Now called Safe Street Save Lives, the plan acknowledges that traffic fatalities are preventable and aims to come up with solutions to achieve a zero death goal by 2030.
To view the plan click here.
Comments will be received until Dec. 20 and then an updated plan will be submitted to and reviewed by the city council early next year.
The plan, approved by the council in January 2018 and in the works since then, looks to boost Watsonville’s ongoing fight to make its streets safer for pedestrians in multiple ways. Along with education and enforcement, the plan also hopes to improve the safety of the city’s streets by prioritizing the development of safe roadways in areas identified most “at-risk.”
Walking through Watsonville’s City Plaza
Tarmo Hannula: I walked through Watsonville’s City Plaza the other evening as darkness fell and a light rain dampened the area. The abundance of Christmas lights and decorations pulled people in from all directions. People took photos and kids darted in and out. It felt like the lit up plaza had a widespread effect on the community as cars slowed and people gawked at the display.
A break in the Central Coast rain
Tarmo Hannula: It looks like we’ll get a little dry spell in our weather, a time to dry things out and clear the gutters. The weather folks are saying we’ll mostly be getting cloudy days, with some sunshine through the week with the next chance of rain coming Saturday.
Michael Escobar trial wrapping up
Tarmo Hannula: I started my workday in Superior Court in Santa Cruz today to cover closing arguments in the trial case of Michael Escobar, the defendant in a high-profile Watsonville murder case from October 2014 that left a young girl and a man dead by gunfire outside the Valley Inn on Main Street.
Assistant District Attorney Johanna Schonfield used a series of clips recorded that night to draw a picture for the jury of the evening of Oct. 10, 2014 when Escobar, now 36, and a group of fellow Norteño gang members came to the Fish House restaurant on the 900 block of Main Street.

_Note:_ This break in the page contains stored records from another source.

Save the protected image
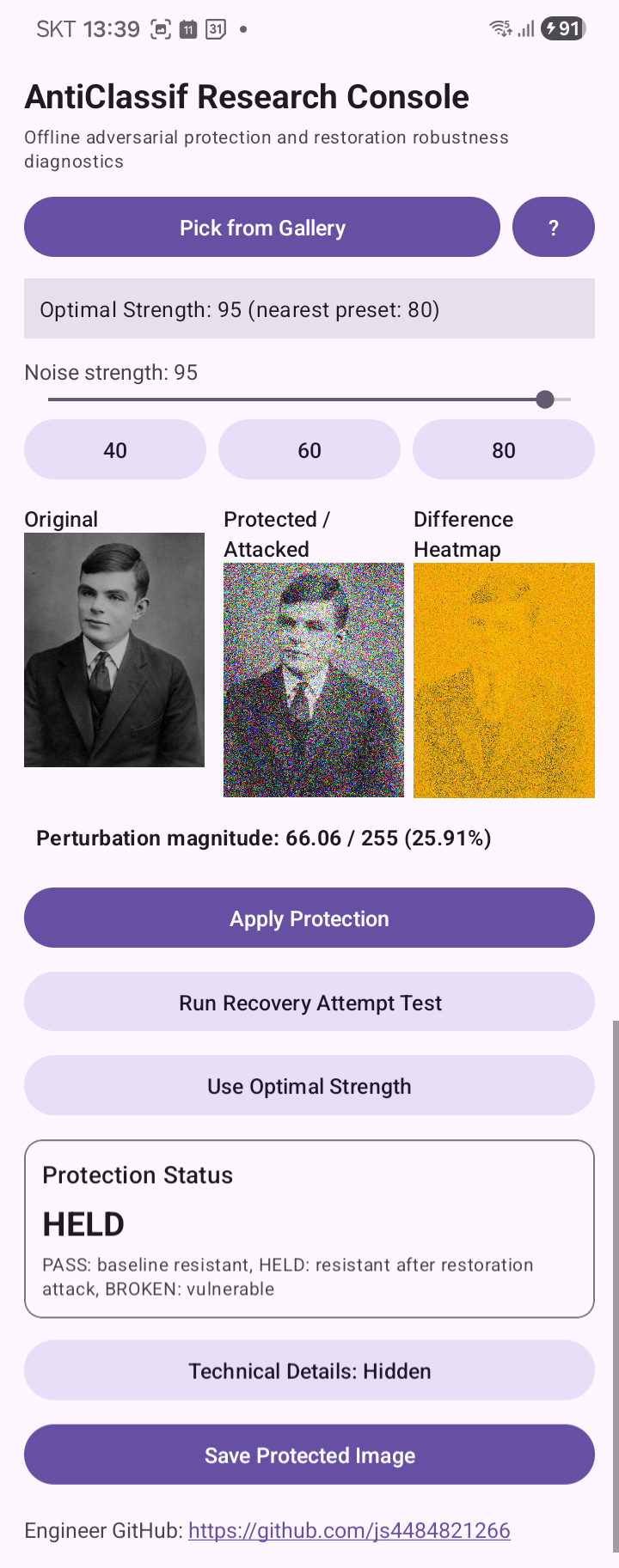Image resolution: width=619 pixels, height=1568 pixels. [310, 1455]
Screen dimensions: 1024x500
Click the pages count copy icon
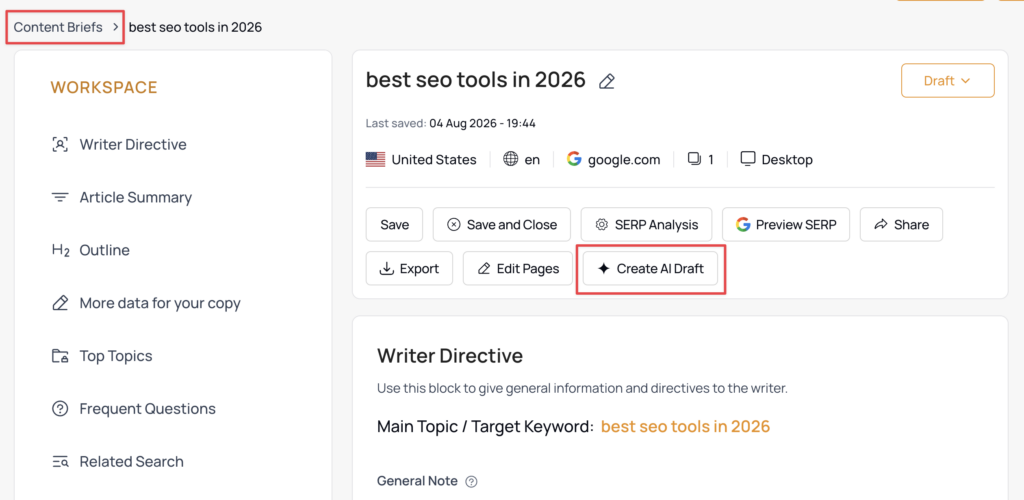click(x=695, y=159)
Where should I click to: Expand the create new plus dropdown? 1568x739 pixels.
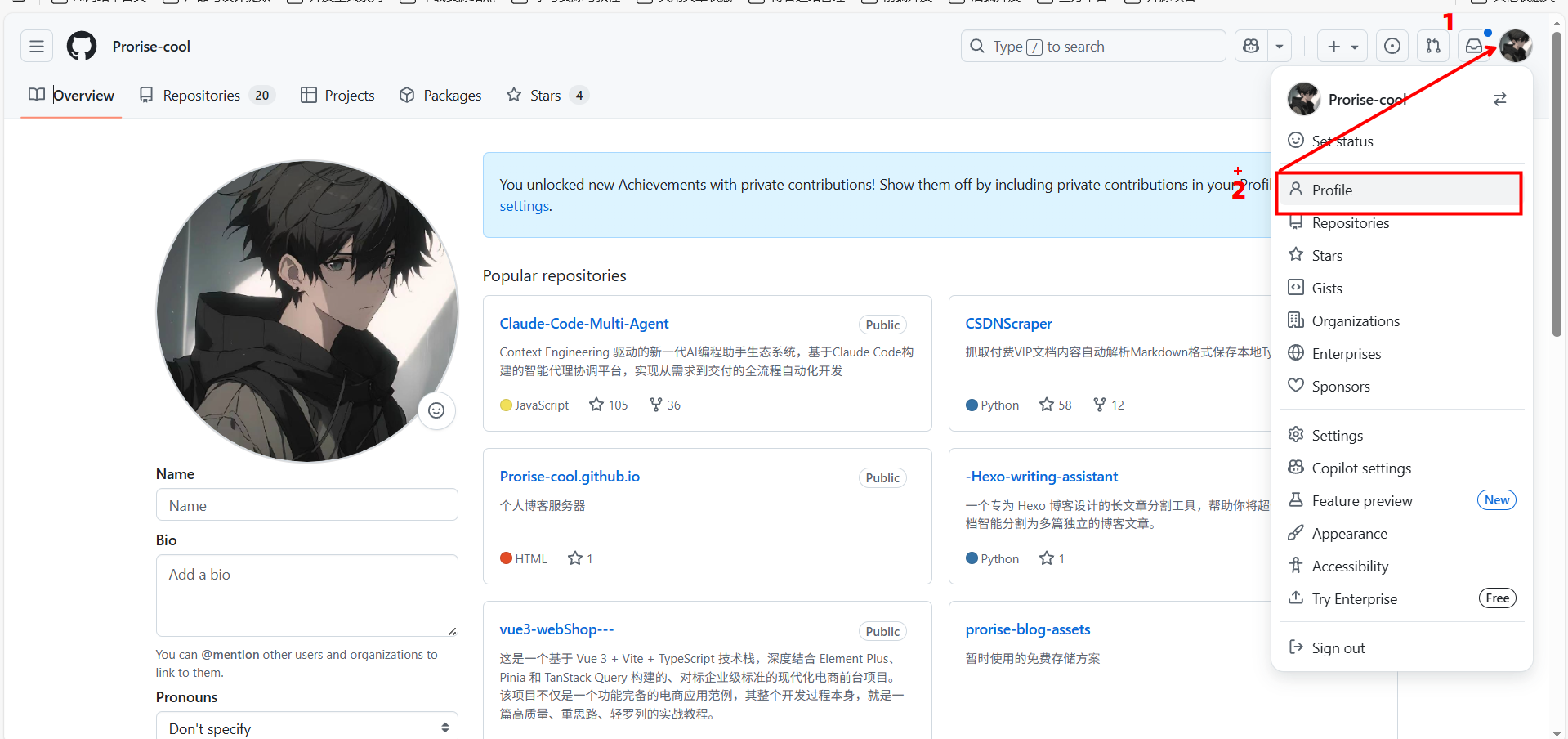pyautogui.click(x=1342, y=47)
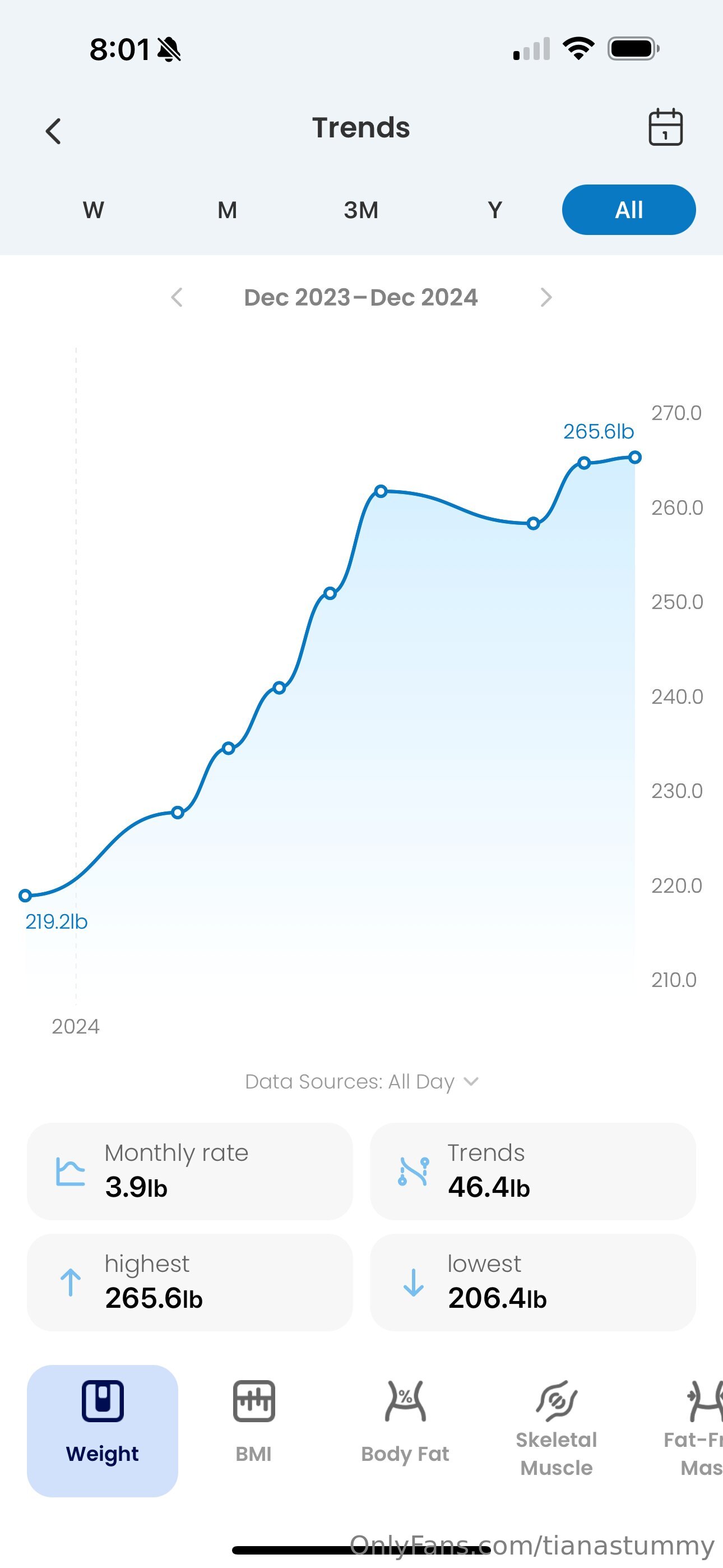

Schonfield explained how Escobar and his group worked on a plan to confront and ultimately gun down Ramon Rendon, 33, a known Sureño gang member who had been living and working at the Valley Inn.
Escobar is accused of shooting Rendon several times. A stray bullet pierced the rear of the Fish House and struck Jaelyn Zavala, 4, who later died. Escobar has been held in Santa Cruz County Jail without bail since his arrest the same day. Schonfield and defense attorney Jay Rorty were aiming to wrap up their arguments Monday.
A train ride to SantaCon
Tarmo Hannula: On Saturday I took the bus and train up to San Francisco to visit a friend I’ve known for 40 years. Tom now lives in Boston and was out west for work stuff. I’ll write about my trip in a future edition of the Pajaronian. On the Caltrain out of San Jose, I grabbed a seat on the upper deck and had it to myself. But at the Santa Clara stop the entire train filled with hundreds of folks dressed as Santa, Santa’s elves, toy soldiers, nutcrackers and anything Christmas. In no time the beer, alcoholic seltzers and large bottles of vodka came out and the party began—big time. There I was planted right in the center of the annual and nationwide SantaCon. Shot glasses were spread around and the vodka shots flowed the entire one-hour trip. I had to turn down at least a dozen offers of shots; the friendly crowd was even trying to “top off” my coffee thermos with hard booze as we rumbled north. It was before 10 a.m., mind you. While I stuck with my hot coffee, the Santa gang went at it strong, singing “Happy Birthday” for anyone with a birthday at any time of the year. As we glided into the city these folks were sloshed. Singing, holding each other up, roaring with laughter and clanging down the metal stairwells onto the station platform, they gathered into groups and then hit the streets for—you’re right—more drinking. My friend Tom and I crossed paths with them around North Beach scores of times as the evening came on and they spilled out of bars and pubs, many with drinks in hand, cheering, high-fiving, singing and hollering. We noticed several bars had handmade signs, “No Santas!” plastered in their windows. The city was painted red with drunken Santa and his helpers that day and well into the night.